Records supplied
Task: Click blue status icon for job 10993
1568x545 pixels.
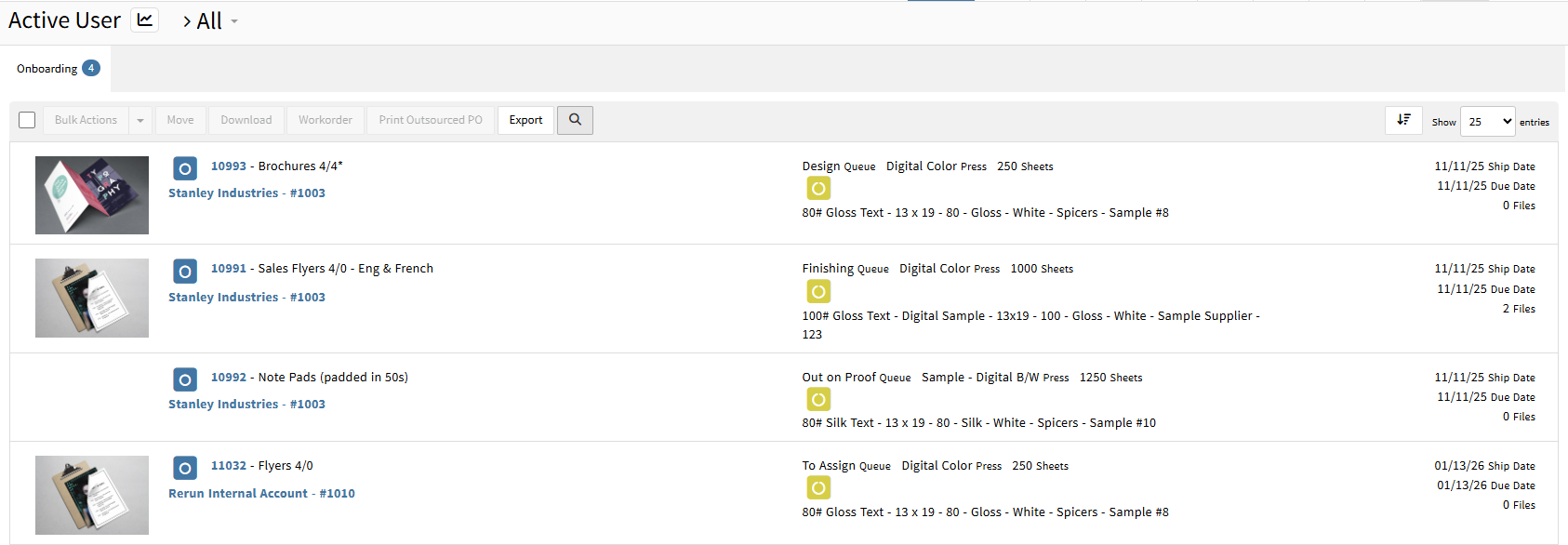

--

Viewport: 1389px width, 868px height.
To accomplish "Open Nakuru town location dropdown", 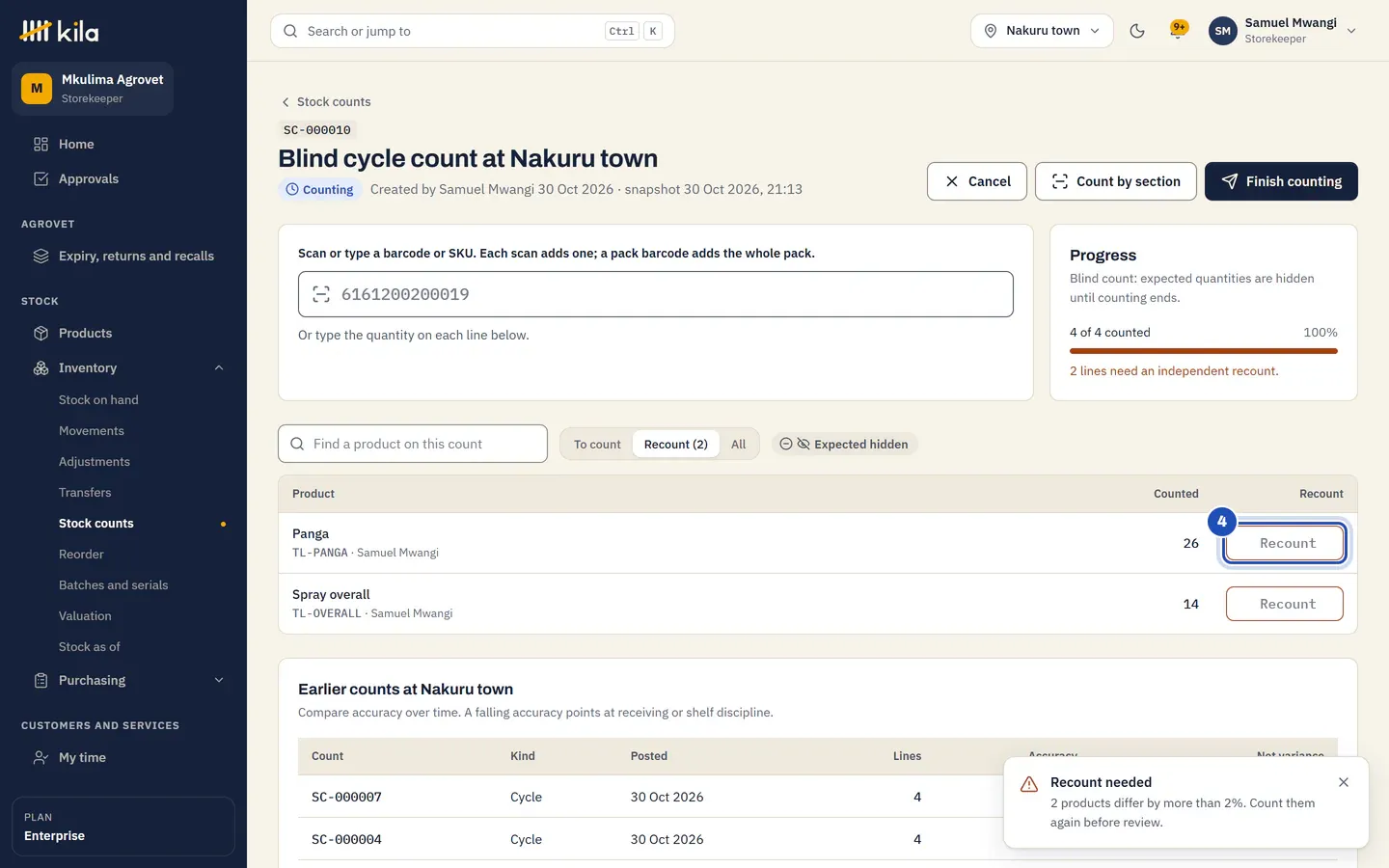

...

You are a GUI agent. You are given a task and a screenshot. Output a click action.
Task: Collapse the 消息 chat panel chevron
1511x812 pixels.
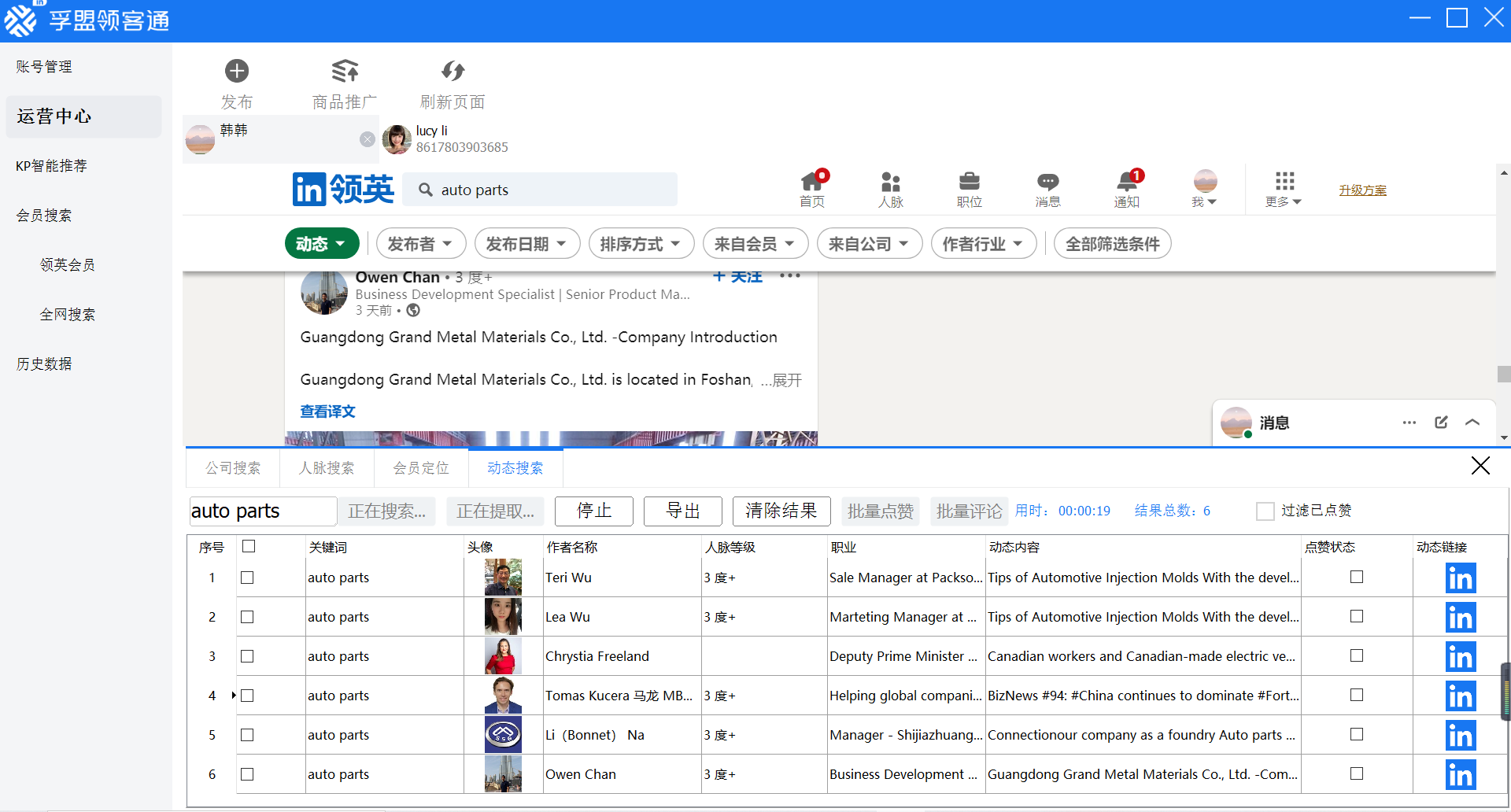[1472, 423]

Task to carry out
Can you write out the stretch of the records from the line containing "Task: Click blue status icon for job 10993" through the line containing "1568x545 pixels.", copying every character as it stands?

Solution to this task
Task: Click blue status icon for job 10993
1568x545 pixels.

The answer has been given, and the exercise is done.